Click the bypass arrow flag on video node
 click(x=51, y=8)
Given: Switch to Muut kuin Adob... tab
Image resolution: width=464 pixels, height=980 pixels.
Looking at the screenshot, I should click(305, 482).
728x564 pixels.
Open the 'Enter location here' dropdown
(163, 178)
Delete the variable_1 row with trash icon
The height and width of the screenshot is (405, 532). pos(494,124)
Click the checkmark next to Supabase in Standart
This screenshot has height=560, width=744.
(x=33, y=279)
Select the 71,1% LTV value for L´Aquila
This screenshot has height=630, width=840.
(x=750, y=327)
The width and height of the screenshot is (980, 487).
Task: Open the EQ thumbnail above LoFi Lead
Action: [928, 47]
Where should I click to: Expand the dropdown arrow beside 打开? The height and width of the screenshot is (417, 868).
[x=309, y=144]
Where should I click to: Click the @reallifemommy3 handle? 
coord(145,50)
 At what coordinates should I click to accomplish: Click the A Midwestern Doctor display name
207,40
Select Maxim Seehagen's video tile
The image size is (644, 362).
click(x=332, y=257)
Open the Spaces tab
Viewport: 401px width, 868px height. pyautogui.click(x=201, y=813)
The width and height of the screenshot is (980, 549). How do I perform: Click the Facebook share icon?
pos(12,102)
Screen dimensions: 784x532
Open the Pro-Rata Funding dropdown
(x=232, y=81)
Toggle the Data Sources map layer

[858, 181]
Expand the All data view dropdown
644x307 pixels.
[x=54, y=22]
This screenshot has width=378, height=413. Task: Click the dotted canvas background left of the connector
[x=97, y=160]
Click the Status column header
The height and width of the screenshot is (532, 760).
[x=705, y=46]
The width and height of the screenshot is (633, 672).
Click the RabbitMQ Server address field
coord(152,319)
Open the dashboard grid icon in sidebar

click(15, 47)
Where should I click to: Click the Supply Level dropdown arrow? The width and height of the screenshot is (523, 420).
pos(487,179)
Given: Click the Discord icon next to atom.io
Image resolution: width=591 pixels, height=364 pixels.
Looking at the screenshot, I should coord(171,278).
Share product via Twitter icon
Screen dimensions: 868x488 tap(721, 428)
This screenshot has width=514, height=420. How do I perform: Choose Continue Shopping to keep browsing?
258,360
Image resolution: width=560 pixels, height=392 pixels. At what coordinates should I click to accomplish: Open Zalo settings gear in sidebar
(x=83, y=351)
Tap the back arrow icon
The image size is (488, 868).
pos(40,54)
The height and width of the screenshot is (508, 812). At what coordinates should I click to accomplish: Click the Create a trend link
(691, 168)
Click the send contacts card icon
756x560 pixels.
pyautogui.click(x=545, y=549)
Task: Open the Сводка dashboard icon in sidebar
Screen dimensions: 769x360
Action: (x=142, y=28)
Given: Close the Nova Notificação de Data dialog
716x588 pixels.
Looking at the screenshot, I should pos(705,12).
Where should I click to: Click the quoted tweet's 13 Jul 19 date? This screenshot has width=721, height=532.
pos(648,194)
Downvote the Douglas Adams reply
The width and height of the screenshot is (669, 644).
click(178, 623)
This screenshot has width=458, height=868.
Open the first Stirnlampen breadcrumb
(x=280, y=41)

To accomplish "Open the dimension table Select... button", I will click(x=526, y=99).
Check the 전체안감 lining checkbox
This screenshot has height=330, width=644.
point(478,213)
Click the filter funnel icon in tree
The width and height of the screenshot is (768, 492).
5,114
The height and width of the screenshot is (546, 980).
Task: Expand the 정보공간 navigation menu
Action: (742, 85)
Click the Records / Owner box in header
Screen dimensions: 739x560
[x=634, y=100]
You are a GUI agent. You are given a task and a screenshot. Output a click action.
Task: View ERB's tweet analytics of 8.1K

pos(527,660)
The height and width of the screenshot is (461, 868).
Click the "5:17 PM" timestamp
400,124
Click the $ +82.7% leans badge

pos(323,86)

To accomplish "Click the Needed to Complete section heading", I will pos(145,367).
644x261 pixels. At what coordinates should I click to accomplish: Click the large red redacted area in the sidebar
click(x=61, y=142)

◆ ◆ ◆ ◆ ◆

> What needs to be done
Determine how many lines of the listing above contain the string "next", and answer with that figure alone.

> Response to the exercise
2